CAIRO, Egypt — Netflix’s first Arab film production was always expected to be a big event, but within days of its release, public opinion in Egypt was so inflamed that critics called for the platform to be banned.
“Ashab wala Aaz” – one of countless remakes of the Italian comedy-drama “Perfetti Sconosciutti” (Perfect Strangers) – features renowned actors from Lebanon, Egypt and Jordan.
The film tells the story of a group of friends who get together for dinner and decide to make the evening more interesting by agreeing to share every text, email and phone call they receive with the rest of the group.
As events unfold, the game reveals shocking truths about the band members as it tackles topics ranging from adultery and premarital sex to homosexuality, all of which are widely considered taboos in Egypt.
The film, which was released on January 20, immediately rose to the list of most-watched films in Egypt.
But in the ensuing fracas, lawsuits were filed against the Ministry of Culture and the censor’s office for allowing the film to be shown, and MPs called for a special session to discuss whether to ban completely Netflix.
Online, many criticized famous Egyptian actress Mona Zaki, who took part in what they called a “shameful” film.
Amid the storm, the US streaming giant declined to comment.
“War on Morality”
One lawyer argued the film “promotes homosexuality” while another said it sought to “destroy family values” as part of a “systematic war on morality” in Egyptian society.

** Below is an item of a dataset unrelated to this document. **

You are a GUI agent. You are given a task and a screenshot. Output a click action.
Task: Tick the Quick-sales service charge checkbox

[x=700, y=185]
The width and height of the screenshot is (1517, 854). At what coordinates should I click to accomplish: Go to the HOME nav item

Although homosexuality is not expressly prohibited in Egypt, it is often punished by vaguely worded laws prohibiting “debauchery”.
Additionally, discrimination against the LGBT community is prevalent in the deeply conservative and religious society.

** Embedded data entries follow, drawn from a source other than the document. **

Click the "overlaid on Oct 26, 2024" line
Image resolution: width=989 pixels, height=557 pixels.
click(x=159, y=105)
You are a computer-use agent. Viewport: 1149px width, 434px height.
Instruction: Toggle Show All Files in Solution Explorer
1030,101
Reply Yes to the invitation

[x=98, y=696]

Lawmaker Mostafa Bakri has argued that Netflix should be banned altogether as he called for an urgent meeting in parliament to discuss it.

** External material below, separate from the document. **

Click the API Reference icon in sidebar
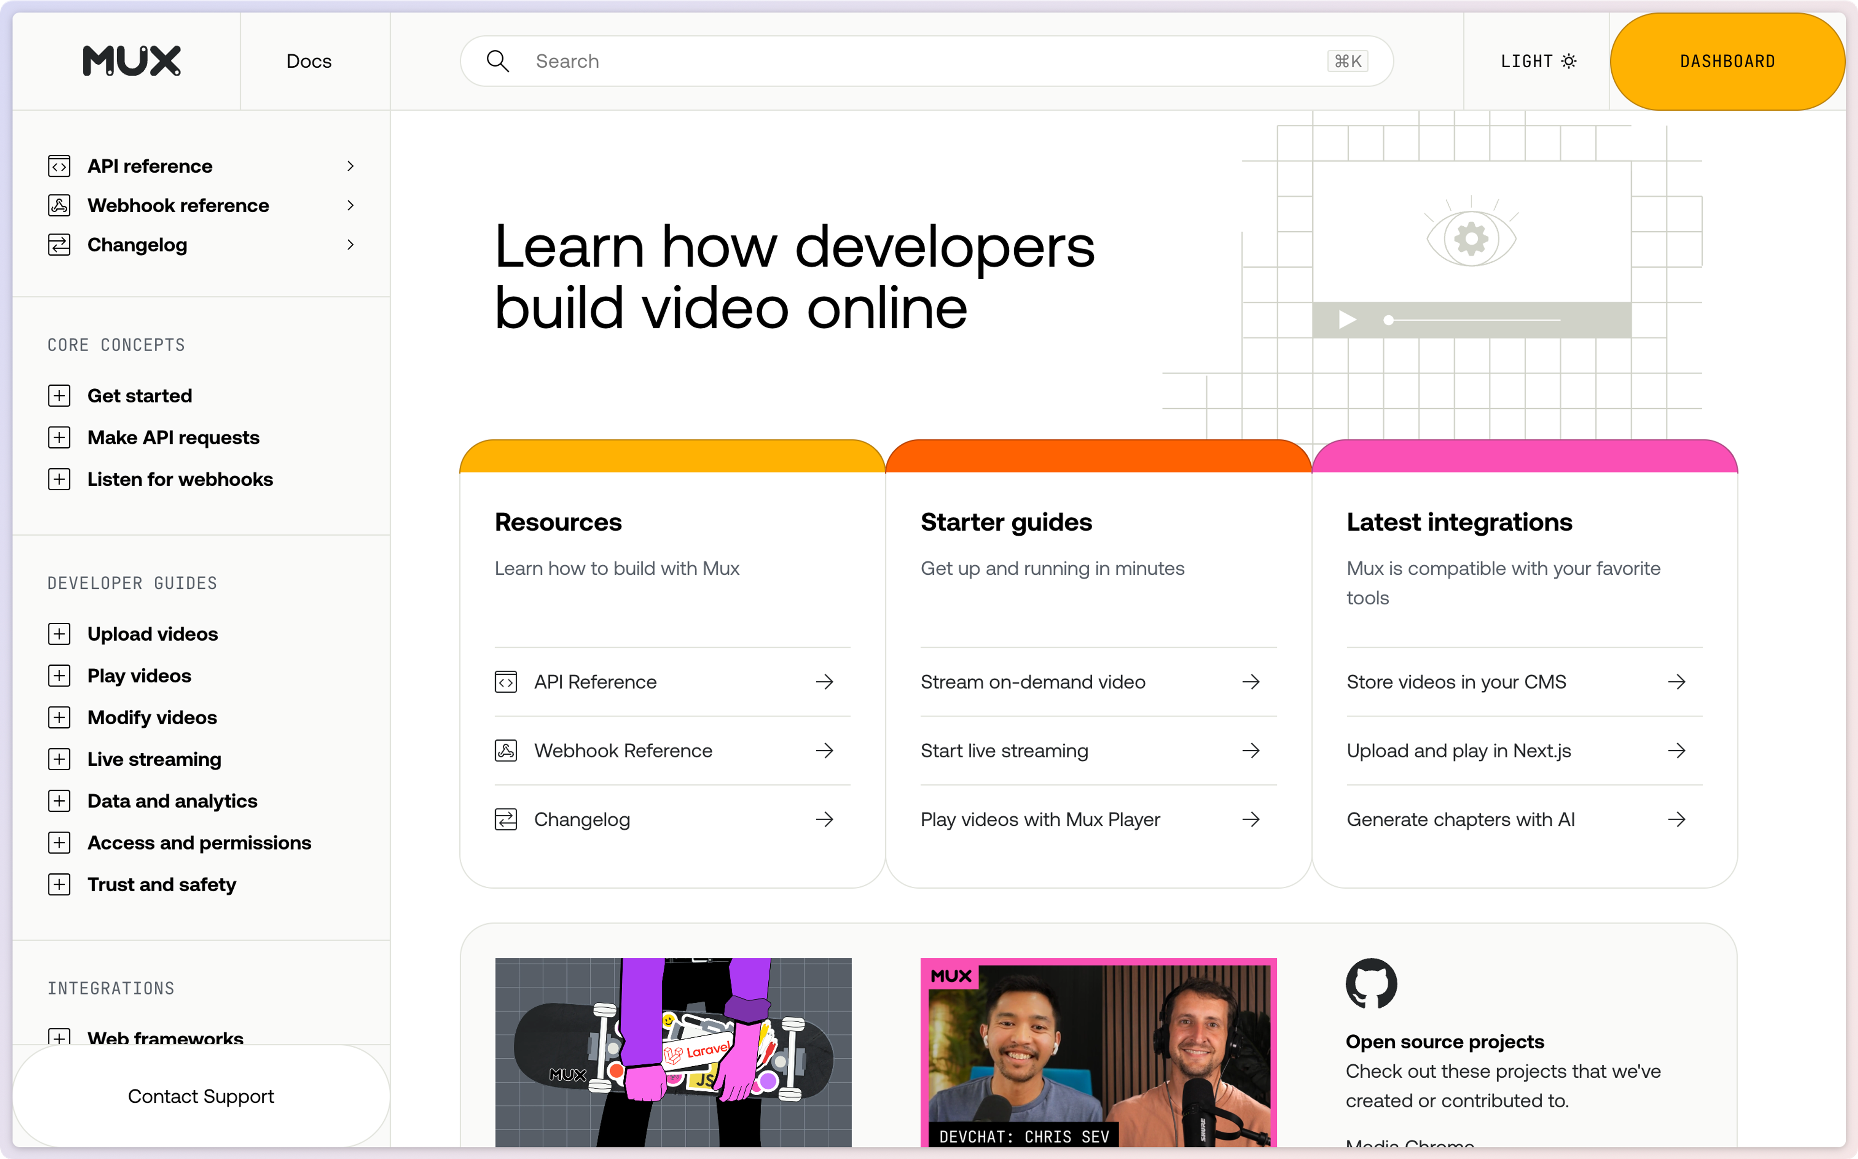The image size is (1858, 1159). 58,166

He particularly blasted a scene in which one of the actors – who played the father of a teenage girl – discussed with his daughter about her first sexual encounter.
Premarital sex is also taboo in Egypt, where in extreme cases it can lead to “honour killings”, especially in rural areas.
“This network targets Egyptian and Arab citizens…we should ban Netflix,” Bakri said in an interview with a private TV channel.
He said the film includes “over 20 suggestive profanities that shocked Egyptian families”.
Netflix has rated the hour-and-a-half-long feature as not suitable for those under 16, although it does not include any nudity or sex scenes.
Egyptian film critic Tarek Shennawy said he was “surprised” by the attack on actress Zaki.
Zaki, who played a wife trapped in an unsatisfying marriage, was particularly criticized for a scene in which she pulls her underwear out from under her dress.
On social media, many saw the scene as a source of shame for her husband – famous actor Ahmed Helmi – and their daughter.
“How did Ahmed Helmi allow his wife to play this role in the film,” one user asked on Twitter.
Another asked how Zaki “wasn’t afraid his daughter would see her so daring”.
But Shennawy argued that “the content of the film should not affect the personal or national honor of those who took part in it. We confuse fiction with reality and it’s very weird.
‘Deny, silence or ignore’
Egyptian cinema has a long history of films that challenge morals.
Almost 20 years ago, “Sahar al-Layali” (Sleepless Nights), addressed the troubles faced by young married and unmarried couples.
He also raised topics such as adultery, classism, and sexual dissatisfaction in marriages.
In 2006, cinemas screened “The Yacoubian Building” – adapted from Alaa al-Aswany’s bestselling novel – which explicitly dealt with homosexuality.
Perhaps the biggest irony is the fact that in 2016, the top prize at the Cairo International Film Festival went to none other than “Perfetti Sconosciutti”.
But public appetite for such films has been met with growing backlash as Egypt has become more conservative and freedoms have been further curtailed under President Abdel-Fattah el-Sisi, who took office. in 2014.
Yet despite the scathing reviews, others have defended the film, considering it an accurate representation of reality.
“These are bold, unconventional and broached topics that Arab cinema has not spoken of before,” prominent leftist lawyer and former presidential candidate Khaled Ali wrote on Facebook.
“It’s realistic no matter how hard we try to deny it, silence it or ignore it.”